Automatic Selection of Classification Algorithms for Non-Experts Using Meta-Features

With the arrival of big-data society, methods for classifying real-world problems have attracted much attention for researchers and developers in various fields. In recent years, much effort has been devoted for improving performances of classification algorithms by adding functions or modifying their weaknesses. However, since a large variety of classification algorithms has been available, it is difficult for non-experts to find classification algorithms that achieve good results on a given data set. Therefore, if there is a system which automatically selects the best classification algorithm for a given data set, non-experts would receive various benefits such as saving time and effort. This paper presents a system of predicting the best possible classification algorithm for a given data set with respect to the accuracy. To the best of our knowledge, this is the first approach focused on predicting the best one. The main target users of the proposed system are non-experts who do not have knowledge and experience in data mining.

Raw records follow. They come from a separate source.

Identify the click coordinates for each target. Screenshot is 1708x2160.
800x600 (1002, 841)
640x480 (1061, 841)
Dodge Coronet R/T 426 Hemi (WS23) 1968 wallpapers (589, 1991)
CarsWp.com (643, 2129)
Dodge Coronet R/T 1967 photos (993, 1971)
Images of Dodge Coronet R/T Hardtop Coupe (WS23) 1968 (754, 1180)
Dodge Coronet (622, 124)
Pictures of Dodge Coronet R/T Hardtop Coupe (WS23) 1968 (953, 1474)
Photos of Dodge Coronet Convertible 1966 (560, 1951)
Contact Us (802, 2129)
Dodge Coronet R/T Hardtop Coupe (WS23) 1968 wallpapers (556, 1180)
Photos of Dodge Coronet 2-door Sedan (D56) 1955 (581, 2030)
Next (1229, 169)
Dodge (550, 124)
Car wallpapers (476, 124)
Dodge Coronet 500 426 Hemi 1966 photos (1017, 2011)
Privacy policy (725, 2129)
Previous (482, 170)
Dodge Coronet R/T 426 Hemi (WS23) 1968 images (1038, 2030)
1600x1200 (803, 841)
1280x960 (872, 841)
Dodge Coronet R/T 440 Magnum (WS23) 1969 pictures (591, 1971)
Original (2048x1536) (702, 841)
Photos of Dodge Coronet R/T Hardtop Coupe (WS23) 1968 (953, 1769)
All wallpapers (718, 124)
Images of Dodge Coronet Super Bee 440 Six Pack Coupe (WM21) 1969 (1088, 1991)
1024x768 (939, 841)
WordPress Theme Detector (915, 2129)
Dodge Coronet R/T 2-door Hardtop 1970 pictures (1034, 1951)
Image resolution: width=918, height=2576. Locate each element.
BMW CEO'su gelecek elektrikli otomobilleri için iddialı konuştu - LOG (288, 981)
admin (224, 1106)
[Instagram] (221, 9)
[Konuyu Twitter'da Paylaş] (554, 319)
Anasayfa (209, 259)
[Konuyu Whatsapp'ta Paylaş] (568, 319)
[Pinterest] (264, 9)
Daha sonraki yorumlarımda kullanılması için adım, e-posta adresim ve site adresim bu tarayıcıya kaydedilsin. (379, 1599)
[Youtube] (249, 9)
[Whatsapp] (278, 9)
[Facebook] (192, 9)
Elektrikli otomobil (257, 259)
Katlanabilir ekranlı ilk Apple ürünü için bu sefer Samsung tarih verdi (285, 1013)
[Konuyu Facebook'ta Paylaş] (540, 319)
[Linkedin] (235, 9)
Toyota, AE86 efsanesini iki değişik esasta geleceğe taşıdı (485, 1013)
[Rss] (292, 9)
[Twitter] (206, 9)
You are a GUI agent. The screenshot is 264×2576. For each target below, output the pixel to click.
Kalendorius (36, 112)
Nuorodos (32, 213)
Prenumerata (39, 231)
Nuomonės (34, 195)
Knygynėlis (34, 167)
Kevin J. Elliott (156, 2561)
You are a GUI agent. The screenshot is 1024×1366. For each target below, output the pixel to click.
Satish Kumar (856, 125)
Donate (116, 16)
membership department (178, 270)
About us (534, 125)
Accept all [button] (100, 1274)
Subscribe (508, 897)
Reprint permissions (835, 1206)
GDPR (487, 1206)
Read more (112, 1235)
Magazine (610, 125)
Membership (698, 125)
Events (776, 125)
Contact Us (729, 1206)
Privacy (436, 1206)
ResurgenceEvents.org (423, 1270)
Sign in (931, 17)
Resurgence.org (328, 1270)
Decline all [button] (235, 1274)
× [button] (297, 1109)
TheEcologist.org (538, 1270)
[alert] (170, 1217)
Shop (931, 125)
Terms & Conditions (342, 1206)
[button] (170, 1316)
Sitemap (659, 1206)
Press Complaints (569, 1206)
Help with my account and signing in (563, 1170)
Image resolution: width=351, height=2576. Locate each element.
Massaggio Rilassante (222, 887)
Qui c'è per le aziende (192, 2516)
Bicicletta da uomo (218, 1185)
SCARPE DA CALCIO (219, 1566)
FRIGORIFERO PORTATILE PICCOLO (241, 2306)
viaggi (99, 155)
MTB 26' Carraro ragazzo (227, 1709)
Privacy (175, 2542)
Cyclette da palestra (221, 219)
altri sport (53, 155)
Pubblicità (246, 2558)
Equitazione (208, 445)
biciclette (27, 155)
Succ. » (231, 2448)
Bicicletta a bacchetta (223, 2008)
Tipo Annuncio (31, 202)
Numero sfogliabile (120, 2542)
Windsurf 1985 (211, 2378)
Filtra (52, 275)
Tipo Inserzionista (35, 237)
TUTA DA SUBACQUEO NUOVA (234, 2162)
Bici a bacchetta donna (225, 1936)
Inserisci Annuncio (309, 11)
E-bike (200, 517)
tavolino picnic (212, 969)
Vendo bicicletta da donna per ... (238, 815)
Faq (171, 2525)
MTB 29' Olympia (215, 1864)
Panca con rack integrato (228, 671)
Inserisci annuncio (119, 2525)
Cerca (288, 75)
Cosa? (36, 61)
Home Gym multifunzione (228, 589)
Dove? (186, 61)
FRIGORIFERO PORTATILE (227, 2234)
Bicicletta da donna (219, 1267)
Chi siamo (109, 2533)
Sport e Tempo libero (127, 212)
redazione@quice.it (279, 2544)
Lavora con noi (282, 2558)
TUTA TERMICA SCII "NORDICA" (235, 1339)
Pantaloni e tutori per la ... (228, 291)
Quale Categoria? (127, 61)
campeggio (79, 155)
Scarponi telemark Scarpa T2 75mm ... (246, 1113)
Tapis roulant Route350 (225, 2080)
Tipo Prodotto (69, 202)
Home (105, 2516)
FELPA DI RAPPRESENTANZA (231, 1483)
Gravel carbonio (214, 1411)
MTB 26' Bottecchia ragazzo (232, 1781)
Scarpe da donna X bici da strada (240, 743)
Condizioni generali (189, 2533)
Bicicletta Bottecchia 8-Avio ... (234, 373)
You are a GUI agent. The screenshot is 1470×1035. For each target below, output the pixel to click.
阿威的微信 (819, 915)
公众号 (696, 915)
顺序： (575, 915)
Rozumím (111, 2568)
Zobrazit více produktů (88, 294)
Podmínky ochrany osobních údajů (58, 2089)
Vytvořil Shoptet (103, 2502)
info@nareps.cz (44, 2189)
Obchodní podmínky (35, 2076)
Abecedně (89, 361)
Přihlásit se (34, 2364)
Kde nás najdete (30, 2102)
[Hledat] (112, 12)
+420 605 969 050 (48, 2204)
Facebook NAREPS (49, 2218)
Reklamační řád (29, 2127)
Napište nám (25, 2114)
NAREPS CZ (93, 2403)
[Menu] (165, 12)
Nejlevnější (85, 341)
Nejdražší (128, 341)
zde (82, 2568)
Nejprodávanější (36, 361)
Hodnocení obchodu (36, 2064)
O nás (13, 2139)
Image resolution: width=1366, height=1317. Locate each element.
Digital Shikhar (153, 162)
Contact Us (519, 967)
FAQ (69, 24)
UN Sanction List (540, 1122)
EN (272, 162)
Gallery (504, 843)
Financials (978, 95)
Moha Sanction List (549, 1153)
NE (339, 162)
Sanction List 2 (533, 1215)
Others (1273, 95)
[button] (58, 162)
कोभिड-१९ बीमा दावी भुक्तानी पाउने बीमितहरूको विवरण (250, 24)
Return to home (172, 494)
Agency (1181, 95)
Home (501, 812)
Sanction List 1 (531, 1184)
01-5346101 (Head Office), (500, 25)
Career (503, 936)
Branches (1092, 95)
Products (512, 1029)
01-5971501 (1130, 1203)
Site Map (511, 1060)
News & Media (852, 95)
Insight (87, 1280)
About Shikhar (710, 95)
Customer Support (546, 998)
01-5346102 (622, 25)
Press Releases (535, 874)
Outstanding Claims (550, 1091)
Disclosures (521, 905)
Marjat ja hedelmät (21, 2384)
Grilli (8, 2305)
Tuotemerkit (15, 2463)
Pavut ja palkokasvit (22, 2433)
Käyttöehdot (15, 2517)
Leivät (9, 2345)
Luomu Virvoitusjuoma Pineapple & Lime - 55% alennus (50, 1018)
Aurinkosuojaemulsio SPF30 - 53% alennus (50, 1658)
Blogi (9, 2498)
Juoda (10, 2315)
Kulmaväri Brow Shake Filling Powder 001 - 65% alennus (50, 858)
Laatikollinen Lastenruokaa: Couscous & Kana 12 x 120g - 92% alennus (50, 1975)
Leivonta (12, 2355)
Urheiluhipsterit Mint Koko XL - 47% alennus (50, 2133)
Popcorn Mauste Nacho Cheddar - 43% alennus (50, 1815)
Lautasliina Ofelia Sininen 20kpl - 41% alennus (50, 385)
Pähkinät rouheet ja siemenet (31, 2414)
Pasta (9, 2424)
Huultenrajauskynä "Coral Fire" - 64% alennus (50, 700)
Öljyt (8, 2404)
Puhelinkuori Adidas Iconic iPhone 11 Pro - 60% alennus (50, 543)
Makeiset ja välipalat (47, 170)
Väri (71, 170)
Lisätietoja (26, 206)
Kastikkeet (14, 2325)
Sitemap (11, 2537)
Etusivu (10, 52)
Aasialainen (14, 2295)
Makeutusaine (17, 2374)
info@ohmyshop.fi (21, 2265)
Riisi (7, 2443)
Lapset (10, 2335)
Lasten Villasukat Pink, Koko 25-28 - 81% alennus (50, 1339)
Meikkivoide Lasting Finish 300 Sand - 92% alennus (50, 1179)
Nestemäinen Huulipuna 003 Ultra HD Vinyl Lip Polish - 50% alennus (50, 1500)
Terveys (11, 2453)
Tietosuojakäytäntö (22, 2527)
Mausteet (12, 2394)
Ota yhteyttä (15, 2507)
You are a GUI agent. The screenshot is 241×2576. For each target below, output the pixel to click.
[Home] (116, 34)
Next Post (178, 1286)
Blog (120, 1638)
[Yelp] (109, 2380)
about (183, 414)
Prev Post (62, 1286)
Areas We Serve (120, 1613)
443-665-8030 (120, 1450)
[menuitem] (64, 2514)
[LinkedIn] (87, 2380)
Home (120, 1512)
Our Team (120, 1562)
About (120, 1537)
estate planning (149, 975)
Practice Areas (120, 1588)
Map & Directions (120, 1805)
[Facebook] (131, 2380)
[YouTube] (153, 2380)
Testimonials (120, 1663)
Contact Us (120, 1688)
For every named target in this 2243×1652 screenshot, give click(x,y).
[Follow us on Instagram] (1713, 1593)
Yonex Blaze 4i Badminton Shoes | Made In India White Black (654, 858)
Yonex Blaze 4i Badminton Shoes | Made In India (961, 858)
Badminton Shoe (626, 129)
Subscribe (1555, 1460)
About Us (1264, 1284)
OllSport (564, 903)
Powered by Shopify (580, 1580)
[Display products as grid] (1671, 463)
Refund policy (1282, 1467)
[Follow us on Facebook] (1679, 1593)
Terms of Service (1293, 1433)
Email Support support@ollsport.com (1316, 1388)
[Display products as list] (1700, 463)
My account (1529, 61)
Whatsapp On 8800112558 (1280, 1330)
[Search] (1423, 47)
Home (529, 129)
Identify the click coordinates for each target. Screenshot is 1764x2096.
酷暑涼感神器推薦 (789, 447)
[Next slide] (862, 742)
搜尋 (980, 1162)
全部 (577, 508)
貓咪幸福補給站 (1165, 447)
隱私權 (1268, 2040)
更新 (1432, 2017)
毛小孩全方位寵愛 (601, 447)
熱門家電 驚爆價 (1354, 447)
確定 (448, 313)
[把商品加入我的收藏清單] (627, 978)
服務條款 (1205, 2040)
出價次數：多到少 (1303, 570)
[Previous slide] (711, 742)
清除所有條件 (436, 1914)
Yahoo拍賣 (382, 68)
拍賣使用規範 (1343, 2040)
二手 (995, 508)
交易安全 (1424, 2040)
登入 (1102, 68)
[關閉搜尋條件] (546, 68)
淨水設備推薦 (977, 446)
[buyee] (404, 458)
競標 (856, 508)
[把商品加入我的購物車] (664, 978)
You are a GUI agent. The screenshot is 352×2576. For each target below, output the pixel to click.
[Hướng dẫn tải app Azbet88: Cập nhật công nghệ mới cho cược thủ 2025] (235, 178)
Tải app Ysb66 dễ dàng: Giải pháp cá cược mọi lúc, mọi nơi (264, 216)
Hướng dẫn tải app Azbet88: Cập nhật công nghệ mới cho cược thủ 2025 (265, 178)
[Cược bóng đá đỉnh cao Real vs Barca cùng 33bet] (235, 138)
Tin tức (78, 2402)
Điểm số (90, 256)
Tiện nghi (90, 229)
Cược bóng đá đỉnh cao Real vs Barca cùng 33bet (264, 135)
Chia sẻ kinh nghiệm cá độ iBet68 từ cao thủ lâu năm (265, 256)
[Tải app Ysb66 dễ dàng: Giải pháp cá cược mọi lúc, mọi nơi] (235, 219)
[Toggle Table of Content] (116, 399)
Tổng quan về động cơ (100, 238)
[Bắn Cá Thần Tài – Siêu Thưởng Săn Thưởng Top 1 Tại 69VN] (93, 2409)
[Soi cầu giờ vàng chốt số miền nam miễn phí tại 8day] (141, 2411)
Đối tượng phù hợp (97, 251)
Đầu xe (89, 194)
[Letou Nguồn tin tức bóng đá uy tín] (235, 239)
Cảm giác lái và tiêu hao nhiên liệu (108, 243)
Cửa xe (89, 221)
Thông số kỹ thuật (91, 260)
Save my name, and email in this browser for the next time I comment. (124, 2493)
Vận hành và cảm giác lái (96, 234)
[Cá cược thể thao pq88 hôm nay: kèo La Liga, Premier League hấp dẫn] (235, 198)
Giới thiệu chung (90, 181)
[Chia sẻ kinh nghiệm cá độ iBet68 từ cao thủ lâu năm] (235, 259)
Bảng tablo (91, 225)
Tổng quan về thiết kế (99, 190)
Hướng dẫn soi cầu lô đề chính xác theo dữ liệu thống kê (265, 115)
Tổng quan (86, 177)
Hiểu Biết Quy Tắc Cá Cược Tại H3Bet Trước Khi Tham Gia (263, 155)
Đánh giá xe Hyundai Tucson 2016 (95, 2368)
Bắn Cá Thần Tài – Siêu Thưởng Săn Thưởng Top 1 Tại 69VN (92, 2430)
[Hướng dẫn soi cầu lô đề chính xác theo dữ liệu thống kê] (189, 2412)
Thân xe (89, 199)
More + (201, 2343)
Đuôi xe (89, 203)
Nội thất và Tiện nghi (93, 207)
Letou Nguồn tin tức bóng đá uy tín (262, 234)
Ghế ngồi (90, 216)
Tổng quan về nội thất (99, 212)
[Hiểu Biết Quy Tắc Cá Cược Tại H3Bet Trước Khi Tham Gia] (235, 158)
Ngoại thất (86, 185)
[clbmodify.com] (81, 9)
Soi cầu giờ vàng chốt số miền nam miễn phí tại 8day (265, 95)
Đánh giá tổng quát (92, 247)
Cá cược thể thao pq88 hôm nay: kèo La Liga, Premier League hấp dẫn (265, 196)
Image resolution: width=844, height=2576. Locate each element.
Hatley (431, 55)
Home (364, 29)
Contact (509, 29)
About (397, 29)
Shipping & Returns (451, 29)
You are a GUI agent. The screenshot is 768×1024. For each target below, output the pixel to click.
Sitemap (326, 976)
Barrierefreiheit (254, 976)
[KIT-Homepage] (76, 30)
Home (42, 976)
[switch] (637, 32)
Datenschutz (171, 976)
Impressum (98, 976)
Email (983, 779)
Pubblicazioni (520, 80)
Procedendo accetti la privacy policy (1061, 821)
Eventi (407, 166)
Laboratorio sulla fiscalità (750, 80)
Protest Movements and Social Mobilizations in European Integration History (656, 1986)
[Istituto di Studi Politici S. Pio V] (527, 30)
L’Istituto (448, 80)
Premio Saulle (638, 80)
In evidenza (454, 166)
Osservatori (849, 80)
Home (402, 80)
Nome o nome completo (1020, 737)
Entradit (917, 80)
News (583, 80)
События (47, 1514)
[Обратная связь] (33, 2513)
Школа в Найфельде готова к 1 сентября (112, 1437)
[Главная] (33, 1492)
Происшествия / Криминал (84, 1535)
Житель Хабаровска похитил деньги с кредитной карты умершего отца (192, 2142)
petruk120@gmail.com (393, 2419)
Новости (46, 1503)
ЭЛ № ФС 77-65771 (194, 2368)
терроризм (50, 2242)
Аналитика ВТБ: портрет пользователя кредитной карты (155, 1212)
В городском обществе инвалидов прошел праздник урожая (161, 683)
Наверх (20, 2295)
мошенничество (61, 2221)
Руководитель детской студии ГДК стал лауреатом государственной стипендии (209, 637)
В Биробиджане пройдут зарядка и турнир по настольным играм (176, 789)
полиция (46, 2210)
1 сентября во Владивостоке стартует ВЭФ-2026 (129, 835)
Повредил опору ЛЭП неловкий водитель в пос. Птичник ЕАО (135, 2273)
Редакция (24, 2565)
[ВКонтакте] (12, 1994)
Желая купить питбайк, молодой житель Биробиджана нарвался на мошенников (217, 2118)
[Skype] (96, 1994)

The proposed system utilizes useful meta-features selected from existing meta-features to increase the performance of the prediction. The feature selection is conducted by a wrapper approach with the genetic search algorithm. In the proposed system, K-nearest neighbor algorithm is used to learn the selected meta-features and build a classification model for predicting future data. Experiments using 58 real-world data sets show that the proposed system predicted the best classification algorithm with 60.34% accuracy from the top five in 30 classification algorithms.